An hour after they had set out from the oasis the two riders entered upon a stretch of country which differed vastly from that which they had just left, for it was thickly clad with a carpet of fresh green, and was dotted everywhere with bushes and trees, and in parts with huge masses of foliage which showed the position of a forest. But nowhere was there a habitation visible, and not a native was to be seen. Half a mile farther on, however, was a large pool of water, from which the rays of the sun were reflected with dazzling brilliancy; and to this they at once rode, following one of the many paths that had been worn through the bush in all directions by wild animals.

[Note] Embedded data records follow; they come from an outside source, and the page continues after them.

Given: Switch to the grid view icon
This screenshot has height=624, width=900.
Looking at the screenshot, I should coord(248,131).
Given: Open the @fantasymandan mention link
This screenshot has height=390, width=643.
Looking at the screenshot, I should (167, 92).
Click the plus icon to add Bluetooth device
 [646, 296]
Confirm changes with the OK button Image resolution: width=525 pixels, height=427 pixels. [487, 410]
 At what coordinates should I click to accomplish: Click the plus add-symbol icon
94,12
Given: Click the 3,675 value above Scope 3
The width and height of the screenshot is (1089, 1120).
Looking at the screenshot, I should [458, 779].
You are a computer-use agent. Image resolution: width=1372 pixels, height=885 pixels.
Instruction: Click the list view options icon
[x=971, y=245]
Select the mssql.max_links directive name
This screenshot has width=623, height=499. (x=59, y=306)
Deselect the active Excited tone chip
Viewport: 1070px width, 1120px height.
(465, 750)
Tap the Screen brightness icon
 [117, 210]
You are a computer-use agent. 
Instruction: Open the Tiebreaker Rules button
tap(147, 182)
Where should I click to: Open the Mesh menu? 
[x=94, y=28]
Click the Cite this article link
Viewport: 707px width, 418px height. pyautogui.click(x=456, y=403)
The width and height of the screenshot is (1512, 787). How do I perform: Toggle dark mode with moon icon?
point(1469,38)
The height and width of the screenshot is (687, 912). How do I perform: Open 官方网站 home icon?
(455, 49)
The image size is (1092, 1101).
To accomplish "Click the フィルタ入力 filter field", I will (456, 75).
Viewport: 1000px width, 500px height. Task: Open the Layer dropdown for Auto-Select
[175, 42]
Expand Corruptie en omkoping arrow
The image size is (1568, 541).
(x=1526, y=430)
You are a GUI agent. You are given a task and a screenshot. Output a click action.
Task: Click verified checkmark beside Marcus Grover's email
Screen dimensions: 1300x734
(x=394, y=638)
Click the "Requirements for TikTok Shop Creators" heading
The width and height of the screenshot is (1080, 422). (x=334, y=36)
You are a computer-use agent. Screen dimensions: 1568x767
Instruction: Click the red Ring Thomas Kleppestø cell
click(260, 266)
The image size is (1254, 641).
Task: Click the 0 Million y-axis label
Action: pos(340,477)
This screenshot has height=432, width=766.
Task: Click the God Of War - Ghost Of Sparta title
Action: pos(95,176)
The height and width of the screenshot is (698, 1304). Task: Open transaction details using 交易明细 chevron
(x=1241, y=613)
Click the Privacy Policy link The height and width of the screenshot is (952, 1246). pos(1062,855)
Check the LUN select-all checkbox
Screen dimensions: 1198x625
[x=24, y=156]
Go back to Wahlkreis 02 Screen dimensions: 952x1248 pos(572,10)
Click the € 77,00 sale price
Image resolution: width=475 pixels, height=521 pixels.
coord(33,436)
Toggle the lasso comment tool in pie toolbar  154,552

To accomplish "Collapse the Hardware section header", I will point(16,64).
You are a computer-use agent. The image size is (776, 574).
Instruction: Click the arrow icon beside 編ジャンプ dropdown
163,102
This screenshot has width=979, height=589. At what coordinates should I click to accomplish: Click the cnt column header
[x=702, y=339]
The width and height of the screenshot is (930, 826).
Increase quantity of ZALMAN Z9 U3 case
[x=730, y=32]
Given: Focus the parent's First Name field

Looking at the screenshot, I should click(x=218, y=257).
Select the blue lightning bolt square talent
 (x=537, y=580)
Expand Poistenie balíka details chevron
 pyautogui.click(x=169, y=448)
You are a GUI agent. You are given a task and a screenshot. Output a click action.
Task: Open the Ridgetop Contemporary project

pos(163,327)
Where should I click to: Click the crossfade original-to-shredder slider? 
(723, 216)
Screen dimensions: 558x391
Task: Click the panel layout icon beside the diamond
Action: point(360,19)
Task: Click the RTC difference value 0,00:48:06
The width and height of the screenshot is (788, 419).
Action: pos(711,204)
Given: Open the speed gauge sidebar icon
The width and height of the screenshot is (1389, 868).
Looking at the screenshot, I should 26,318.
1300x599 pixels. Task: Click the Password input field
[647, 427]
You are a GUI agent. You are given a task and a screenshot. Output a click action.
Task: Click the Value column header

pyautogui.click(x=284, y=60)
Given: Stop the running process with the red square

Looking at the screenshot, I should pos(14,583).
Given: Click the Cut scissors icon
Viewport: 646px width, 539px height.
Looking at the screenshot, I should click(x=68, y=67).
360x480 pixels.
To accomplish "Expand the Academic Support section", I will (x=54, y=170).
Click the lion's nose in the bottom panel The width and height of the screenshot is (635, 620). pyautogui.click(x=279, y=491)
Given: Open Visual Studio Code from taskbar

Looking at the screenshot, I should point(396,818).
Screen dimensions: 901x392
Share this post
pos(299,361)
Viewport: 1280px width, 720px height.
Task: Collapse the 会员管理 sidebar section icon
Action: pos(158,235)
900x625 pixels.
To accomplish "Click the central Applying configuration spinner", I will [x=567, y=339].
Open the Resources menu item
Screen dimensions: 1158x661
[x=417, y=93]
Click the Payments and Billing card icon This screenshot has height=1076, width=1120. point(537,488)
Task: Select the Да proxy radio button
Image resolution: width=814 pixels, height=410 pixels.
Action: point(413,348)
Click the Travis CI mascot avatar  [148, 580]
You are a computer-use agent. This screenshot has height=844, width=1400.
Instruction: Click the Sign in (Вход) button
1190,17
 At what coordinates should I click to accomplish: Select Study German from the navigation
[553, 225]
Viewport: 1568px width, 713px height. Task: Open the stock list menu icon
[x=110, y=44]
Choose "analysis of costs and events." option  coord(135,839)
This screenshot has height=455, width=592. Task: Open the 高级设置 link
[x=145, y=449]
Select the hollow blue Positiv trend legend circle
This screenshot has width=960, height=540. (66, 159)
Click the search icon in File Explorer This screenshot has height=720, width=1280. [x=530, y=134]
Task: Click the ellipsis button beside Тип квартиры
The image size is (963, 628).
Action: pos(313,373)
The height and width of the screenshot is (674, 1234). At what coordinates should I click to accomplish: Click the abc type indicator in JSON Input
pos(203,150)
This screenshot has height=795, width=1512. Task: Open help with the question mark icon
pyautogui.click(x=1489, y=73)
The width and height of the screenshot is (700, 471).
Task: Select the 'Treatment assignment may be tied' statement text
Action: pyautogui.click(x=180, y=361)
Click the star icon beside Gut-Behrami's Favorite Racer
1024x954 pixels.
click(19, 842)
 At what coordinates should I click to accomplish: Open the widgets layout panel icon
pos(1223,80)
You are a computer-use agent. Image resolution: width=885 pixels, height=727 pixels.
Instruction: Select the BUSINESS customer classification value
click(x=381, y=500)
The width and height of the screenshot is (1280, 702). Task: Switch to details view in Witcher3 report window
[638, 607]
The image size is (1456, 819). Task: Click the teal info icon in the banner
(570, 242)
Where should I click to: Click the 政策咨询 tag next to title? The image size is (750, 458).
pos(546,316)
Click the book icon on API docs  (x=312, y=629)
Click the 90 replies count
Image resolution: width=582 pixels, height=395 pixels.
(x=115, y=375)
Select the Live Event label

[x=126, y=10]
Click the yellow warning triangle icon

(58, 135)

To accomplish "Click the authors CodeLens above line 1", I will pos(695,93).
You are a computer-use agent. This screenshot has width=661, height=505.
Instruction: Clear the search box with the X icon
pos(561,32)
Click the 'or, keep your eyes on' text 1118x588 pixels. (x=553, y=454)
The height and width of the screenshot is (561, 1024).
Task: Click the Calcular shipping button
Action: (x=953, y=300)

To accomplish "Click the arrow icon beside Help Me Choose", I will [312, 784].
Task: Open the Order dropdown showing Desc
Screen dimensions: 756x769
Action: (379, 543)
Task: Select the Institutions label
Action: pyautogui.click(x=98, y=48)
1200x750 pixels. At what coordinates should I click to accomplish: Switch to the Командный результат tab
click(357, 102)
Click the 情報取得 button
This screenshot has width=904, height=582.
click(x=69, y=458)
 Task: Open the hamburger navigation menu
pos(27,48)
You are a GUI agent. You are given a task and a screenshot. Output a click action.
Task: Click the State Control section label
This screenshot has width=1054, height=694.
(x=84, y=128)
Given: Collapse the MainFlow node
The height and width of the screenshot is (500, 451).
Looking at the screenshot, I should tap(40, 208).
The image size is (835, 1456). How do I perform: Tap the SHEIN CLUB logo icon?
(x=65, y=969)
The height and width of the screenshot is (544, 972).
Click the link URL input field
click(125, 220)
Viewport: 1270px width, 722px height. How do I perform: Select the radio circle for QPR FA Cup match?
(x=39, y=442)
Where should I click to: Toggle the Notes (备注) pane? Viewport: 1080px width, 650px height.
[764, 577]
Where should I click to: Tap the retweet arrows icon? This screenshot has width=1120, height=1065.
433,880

“Half an hour’s halt here, and then on we go,” said Jim. “How thankful I am that this is the cool season, and that the heat of the sun is not too great to prevent our marching during the day.”

“It is fortunate, master,” answered Ali, “for less than three months hence the journey which we have already accomplished would have had to satisfy us until nightfall. Then only could we have ventured to start forward again, for at the time of noon the glare and strength of the sun are so great that even a native prefers the shade, and loves to lie there and sleep. But now we need have no fears of sunstroke, and can ride on. Our beasts are in the finest condition, and we can rely upon them to carry us the remaining thirty miles with the utmost ease. Tomorrow, if necessary, they will bear us back again with the same certainty, for these are picked animals, and are worth some thirty of the common kind. But I shall prepare food, so that we may eat now and then pass on without halting.”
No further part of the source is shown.